- PROBLEMS TO WORK ON -
a – Transcribe the passage of the DNS amplification article starting with "The sFlow standard" and going on through "without impacting performance.".
b – Write the next part of the article on detecting DNS amplification attacks with sFlow, picking up after its final sentence.

Wednesday, October 16, 2013

DNS amplification attacks

Figure 1: DNS Amplification Variation Used in Recent DDoS Attacks (Update)
DNS Amplification Variation Used in Recent DDoS Attacks (Update) describes how public DNS servers can be used to amplify the effect of Distributed Denial of Service (DDoS) attacks - resulting in some of the largest and most disruptive attacks reported to date.
Figure 2: The DDoS That Knocked Spamhaus Offline (And How We Mitigated It)
The DDoS That Knocked Spamhaus Offline (And How We Mitigated It) describes a large 75Gbps attack using DNS amplification. An even larger 300Gbps attack causes wide scale disruption, see What you need to know about the world’s biggest DDoS attack.

DDoS describes how the sFlow monitoring standard can be used to rapidly detect and mitigate DDoS attacks on the target (victim) network. This article will examine how data centers that may be inadvertently hosting open DNS servers can use sFlow to identify servers participating in amplification attacks.

A hosting service provider has very little control over the services running on the physical and virtual servers running in the data center, and while one might hope that the customers carefully configure and monitor their DNS servers, the reality is that there are many openly accessible DNS servers. Using the network switches to monitor DNS operations is an attractive option, offering an agentless method of detecting and monitoring DNS servers wherever they are in the data center.

The sFlow standard is well suited to this task:
  1. sFlow is widely supported in physical and virtual switches
  2. sFlow is embedded within switch hardware and can be enabled in high traffic production networks without impacting performance.
  3. sFlow is scaleable, a single software analyzer can monitor hundreds of switches and tens of thousands of switch ports to deliver network wide visibility
  4. sFlow exports packet headers, allowing sFlow analysis software to perform deep packet inspection and report on DNS operations.

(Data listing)
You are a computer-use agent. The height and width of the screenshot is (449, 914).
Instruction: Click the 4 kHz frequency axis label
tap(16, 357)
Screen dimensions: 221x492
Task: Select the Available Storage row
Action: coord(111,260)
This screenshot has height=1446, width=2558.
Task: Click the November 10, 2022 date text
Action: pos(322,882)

- TASK-BY-TASK RESULTS -
a –
The sFlow standard is well suited to this task:
  1. sFlow is widely supported in physical and virtual switches
  2. sFlow is embedded within switch hardware and can be enabled in high traffic production networks without impacting performance.

b –
In the following example, a single instance of sFlow-RT is monitoring 7500 switch ports in a data center network.

The following DNS attributes are extracted from the sFlow packet samples and can be included in flow definitions, or as filters:

DescriptionNameExample
request=false, response=truednsqrfalse
op codednsopcode0
authoritative answerdnsaafalse
truncateddnstcfalse
recursion desireddnsrdfalse
recursion availablednsratrue
reserveddnsz0
response codednsrcode0
number of entries in questiondnsqdcount1
number of entries in answerdnsancount0
number of entries in name server sectiondnsnscount0
number of entries in resources sectiondnsarcount0
domain name in querydnsqnameyahoo.com.
query type codednsqtype15
query type namednsqtypenameMX(15)
query classdnsqclass1

The following flow definitions were created using sFlow-RT's embedded scripting API:
// track DNS query types
setFlow('dnsqueries',
  {keys:'dnsqtypename',value:'frames',filter:'dnsqr=false',t:20});

// track DNS query domains for ANY(15) queries
setFlow('dnsqany',
  {keys:'dnsqname', value:'frames', filter:'dnsqr=false&dnsqtype=255',t:20});

// track total DNS request rate for ANY(15) queries
setFlow('dnsqanytot',
  {value:'frames', filter:'dnsqr=false&dnsqtype=255',t:20});
Alternatively, the flow definitions can be specified by making calls to the REST API using cURL:
curl -H "Content-Type:application/json" -X PUT --data "{keys:'dnsqtypename', value:'frames', filter:'dnsqr=false',t:20}" http://localhost:8008/flow/dnsqueries/json
Using the script API has a number of advantages: it ensures that flow definitions are automatically reinstated on a system restart, makes it easy to generate trend charts (for example the graphite() function sends metrics to Graphite for integration in performance dashboards) and to automate the response when DNS anomalies are detected (for example, using the syslog() function to send an alert or http() to access a REST API on a device or SDN controller to block the traffic)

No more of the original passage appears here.